++++ Entries shown ++++
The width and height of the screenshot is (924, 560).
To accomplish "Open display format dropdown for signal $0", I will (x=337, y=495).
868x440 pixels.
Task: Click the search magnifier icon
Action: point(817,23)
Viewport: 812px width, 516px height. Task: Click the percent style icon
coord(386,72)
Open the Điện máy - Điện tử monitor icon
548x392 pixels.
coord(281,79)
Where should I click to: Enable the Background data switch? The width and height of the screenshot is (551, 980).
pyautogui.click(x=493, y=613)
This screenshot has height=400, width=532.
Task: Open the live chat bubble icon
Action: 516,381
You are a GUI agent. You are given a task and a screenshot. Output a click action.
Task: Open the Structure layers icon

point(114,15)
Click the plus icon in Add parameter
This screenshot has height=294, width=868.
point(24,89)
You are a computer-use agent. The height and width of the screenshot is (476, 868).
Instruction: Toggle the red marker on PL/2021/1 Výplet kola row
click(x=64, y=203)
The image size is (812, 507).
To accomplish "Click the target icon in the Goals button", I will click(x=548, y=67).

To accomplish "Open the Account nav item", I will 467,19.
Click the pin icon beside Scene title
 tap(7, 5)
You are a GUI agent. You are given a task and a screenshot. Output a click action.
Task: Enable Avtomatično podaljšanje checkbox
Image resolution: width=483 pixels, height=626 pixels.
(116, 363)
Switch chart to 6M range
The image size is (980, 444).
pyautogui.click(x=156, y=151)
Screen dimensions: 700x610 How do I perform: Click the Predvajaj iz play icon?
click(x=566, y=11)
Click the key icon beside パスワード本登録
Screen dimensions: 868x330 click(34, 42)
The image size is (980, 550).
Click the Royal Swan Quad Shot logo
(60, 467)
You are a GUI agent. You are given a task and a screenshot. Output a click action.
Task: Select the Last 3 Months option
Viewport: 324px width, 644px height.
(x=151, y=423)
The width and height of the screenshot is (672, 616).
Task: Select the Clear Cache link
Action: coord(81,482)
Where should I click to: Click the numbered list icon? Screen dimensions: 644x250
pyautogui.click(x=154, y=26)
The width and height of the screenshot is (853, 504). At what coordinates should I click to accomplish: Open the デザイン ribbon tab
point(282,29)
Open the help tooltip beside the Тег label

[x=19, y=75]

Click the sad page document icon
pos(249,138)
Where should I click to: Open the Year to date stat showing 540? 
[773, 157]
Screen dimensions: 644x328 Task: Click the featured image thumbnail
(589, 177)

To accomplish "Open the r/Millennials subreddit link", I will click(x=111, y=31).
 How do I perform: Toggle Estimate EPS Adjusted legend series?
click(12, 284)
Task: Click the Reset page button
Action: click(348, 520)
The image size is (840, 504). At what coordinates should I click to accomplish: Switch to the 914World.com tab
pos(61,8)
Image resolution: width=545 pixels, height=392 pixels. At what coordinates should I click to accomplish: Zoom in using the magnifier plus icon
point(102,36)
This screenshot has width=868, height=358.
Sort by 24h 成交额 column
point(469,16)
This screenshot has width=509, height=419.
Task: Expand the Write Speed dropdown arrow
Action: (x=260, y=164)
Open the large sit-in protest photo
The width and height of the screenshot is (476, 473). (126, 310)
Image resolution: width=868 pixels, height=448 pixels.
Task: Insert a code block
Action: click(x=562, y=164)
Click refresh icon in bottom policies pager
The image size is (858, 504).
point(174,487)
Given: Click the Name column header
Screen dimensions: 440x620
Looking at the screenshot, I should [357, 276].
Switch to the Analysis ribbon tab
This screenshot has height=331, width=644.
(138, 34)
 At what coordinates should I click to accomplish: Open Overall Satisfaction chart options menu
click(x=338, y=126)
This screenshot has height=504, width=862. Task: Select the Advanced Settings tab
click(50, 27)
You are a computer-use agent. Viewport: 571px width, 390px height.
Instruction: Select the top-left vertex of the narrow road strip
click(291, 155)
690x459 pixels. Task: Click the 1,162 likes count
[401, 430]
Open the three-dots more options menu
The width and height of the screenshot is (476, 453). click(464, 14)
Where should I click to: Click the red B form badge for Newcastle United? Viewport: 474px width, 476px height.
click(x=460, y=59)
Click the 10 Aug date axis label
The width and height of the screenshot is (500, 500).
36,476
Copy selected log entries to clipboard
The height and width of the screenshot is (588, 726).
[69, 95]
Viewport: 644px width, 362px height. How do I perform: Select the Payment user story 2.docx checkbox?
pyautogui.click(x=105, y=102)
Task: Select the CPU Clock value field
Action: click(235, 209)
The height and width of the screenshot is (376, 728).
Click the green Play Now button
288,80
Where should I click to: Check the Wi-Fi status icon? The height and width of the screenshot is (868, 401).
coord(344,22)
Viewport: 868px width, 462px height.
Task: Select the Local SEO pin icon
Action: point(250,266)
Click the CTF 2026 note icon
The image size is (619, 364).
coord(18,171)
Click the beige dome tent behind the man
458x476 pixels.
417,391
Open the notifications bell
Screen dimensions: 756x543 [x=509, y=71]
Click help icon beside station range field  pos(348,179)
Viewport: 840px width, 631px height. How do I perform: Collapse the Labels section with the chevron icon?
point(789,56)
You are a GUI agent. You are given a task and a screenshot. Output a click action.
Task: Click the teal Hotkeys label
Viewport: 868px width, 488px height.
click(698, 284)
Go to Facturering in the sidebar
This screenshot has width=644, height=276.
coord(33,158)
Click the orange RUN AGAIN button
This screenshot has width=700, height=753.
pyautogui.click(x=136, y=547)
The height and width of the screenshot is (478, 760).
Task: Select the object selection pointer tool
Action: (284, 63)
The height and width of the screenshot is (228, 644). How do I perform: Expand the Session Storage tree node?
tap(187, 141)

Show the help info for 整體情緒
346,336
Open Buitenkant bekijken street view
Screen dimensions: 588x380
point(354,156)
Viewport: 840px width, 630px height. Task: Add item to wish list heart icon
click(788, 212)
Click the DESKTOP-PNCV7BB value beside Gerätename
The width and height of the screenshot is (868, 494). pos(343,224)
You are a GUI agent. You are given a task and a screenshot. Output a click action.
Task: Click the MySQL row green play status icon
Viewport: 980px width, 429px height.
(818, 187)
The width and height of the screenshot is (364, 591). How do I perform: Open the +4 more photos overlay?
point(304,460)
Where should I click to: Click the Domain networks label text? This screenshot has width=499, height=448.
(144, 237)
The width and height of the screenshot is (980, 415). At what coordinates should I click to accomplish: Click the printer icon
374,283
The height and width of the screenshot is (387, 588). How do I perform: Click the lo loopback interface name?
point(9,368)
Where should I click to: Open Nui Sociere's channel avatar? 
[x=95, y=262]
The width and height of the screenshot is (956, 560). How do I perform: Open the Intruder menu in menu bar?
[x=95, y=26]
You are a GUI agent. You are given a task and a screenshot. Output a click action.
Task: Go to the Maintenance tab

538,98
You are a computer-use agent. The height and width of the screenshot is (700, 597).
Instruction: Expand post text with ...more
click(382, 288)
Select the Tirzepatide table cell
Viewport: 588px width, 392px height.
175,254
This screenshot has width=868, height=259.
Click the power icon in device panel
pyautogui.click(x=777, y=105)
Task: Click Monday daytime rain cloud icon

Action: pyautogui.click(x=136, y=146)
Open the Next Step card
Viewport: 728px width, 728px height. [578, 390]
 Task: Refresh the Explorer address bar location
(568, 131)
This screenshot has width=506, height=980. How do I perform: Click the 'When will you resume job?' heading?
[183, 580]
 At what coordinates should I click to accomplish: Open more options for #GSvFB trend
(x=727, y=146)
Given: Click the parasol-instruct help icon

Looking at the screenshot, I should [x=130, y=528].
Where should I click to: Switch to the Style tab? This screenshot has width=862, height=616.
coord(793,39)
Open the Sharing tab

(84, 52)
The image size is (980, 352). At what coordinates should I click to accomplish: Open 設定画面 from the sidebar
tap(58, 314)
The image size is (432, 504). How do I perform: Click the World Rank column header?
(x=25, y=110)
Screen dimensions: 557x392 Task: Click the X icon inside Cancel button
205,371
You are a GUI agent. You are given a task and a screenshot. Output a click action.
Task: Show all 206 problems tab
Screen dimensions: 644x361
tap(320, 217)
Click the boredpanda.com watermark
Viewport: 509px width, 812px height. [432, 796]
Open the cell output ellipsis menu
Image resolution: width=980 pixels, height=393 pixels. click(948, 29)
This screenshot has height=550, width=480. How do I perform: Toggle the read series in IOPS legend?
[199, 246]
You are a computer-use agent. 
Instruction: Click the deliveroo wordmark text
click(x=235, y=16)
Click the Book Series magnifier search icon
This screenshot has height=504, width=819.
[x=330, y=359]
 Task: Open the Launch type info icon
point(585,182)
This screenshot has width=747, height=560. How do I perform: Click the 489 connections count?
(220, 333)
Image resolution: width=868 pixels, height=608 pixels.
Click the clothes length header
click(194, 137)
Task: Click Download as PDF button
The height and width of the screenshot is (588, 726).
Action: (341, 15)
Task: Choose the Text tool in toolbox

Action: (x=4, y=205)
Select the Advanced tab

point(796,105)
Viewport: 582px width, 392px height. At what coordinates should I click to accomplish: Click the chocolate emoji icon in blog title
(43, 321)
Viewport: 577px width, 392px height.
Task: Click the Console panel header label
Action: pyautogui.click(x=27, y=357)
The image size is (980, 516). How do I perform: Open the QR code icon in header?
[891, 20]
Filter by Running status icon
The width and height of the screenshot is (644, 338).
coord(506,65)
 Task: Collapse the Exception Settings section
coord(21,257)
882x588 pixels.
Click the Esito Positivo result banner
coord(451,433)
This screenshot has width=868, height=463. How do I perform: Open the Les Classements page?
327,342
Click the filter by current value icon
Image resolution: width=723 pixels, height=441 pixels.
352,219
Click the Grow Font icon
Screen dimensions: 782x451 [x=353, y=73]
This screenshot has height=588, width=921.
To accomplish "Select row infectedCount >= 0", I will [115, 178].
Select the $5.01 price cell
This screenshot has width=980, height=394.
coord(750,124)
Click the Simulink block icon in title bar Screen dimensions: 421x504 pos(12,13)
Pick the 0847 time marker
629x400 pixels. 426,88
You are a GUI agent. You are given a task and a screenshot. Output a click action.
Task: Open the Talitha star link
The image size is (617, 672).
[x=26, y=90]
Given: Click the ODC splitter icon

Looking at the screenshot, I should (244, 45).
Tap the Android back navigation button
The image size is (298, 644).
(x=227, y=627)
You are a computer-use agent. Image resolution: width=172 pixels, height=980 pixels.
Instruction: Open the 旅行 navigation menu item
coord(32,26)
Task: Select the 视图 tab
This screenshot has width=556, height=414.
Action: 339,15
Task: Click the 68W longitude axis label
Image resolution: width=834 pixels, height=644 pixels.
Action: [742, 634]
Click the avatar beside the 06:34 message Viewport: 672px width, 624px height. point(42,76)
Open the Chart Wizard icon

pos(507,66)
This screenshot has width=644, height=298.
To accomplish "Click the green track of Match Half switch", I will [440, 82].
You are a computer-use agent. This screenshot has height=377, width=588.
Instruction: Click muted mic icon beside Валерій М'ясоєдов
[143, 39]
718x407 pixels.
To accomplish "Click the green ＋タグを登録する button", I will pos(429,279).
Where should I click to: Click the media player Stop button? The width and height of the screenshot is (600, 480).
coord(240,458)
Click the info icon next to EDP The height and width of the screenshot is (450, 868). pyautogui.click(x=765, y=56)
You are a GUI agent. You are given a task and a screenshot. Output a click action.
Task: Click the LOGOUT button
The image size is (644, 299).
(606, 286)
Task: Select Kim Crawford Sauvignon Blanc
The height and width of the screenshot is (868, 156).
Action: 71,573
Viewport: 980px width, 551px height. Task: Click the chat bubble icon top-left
++++
▶ [Exercise description]: Using the data above, extract exactly the lines from the one that holds "Where should I click to: Open the" to the one that holds "Copy selected log entries to clipboard", both ends included, and no others.

▶ [Written solution]:
Where should I click to: Open the Year to date stat showing 540? 
[773, 157]
Screen dimensions: 644x328 Task: Click the featured image thumbnail
(589, 177)

To accomplish "Open the r/Millennials subreddit link", I will click(x=111, y=31).
 How do I perform: Toggle Estimate EPS Adjusted legend series?
click(12, 284)
Task: Click the Reset page button
Action: click(348, 520)
The image size is (840, 504). At what coordinates should I click to accomplish: Switch to the 914World.com tab
pos(61,8)
Image resolution: width=545 pixels, height=392 pixels. At what coordinates should I click to accomplish: Zoom in using the magnifier plus icon
point(102,36)
This screenshot has width=868, height=358.
Sort by 24h 成交额 column
point(469,16)
This screenshot has width=509, height=419.
Task: Expand the Write Speed dropdown arrow
Action: (x=260, y=164)
Open the large sit-in protest photo
The width and height of the screenshot is (476, 473). (126, 310)
Image resolution: width=868 pixels, height=448 pixels.
Task: Insert a code block
Action: click(x=562, y=164)
Click refresh icon in bottom policies pager
The image size is (858, 504).
point(174,487)
Given: Click the Name column header
Screen dimensions: 440x620
Looking at the screenshot, I should [357, 276].
Switch to the Analysis ribbon tab
This screenshot has height=331, width=644.
(138, 34)
 At what coordinates should I click to accomplish: Open Overall Satisfaction chart options menu
click(x=338, y=126)
This screenshot has height=504, width=862. Task: Select the Advanced Settings tab
click(50, 27)
You are a computer-use agent. Viewport: 571px width, 390px height.
Instruction: Select the top-left vertex of the narrow road strip
click(291, 155)
690x459 pixels. Task: Click the 1,162 likes count
[401, 430]
Open the three-dots more options menu
The width and height of the screenshot is (476, 453). click(464, 14)
Where should I click to: Click the red B form badge for Newcastle United? Viewport: 474px width, 476px height.
click(x=460, y=59)
Click the 10 Aug date axis label
The width and height of the screenshot is (500, 500).
36,476
Copy selected log entries to clipboard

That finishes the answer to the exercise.